The Town Board finds that restaurants with drive-throughs provide
a service to senior citizens and people with disabilities and helps
to promote complimentary economic development for under-utilized shopping
centers. These regulations are intended to permit drive-through facilities
in appropriate locations while reducing the negative impacts they
may create. The specific purposes of this section are to:
A. Reduce noise, lighting, and visual impacts on abutting uses, particularly
residential uses;
B. Promote safer and more efficient on-site vehicular and pedestrian
circulation;
C. Reduce conflicts between queued vehicles and traffic on adjacent
streets;
D. Reduce negative impacts tied to idling of cars, such as fumes and
noise.
E. Minimize impervious pavement and excessive heat emitted.
A fast-food restaurant shall not occupy more than 25% of the
total lot area, excluding permanent canopies for order windows.
The minimum required lot area for a fast-food restaurant shall
be 45,000 square feet.
The minimum width of lot for a fast-food restaurant shall be
100 feet throughout.
A thirty-five-foot vegetative buffer planted in accordance with
Town standards shall be required wherever the location of the drive-through
(inclusive of bypass lane) abuts a residential use or zone.
No encroachments are permitted except cornices, eaves, gutters
and chimneys projecting not more than 24 inches.
The operator of any fast-food restaurant shall be obligated to provide adequate queuing for the orderly operation of the drive-through. Any stacking shortfall which extends off of the subject property into a public right-of-way and/or prevents vehicles from entering or exiting the subject property shall be deemed a violation of this article.
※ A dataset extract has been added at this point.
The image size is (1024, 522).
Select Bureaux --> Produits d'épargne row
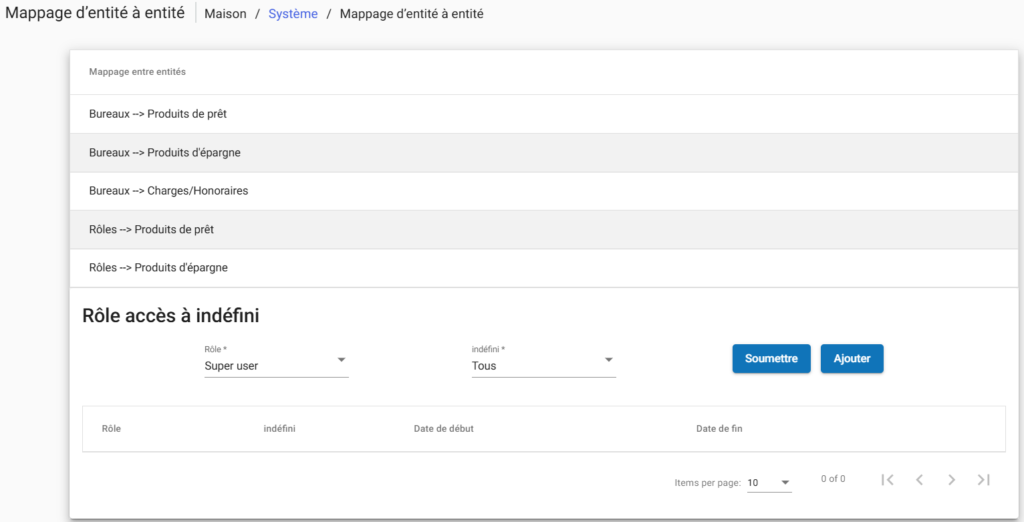pyautogui.click(x=165, y=153)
Each violation of §
68-423.10 shall be punishable by a minimum fine of $2,000. The Planning Board is authorized to hold a public hearing to revoke a special permit for a drive-through and direct the removal of the drive-through if five substantiated violations are issued within a consecutive seven-day period after the implementation of a traffic management plan and queuing vehicles have materially impacted the flow of traffic on a public right-of-way.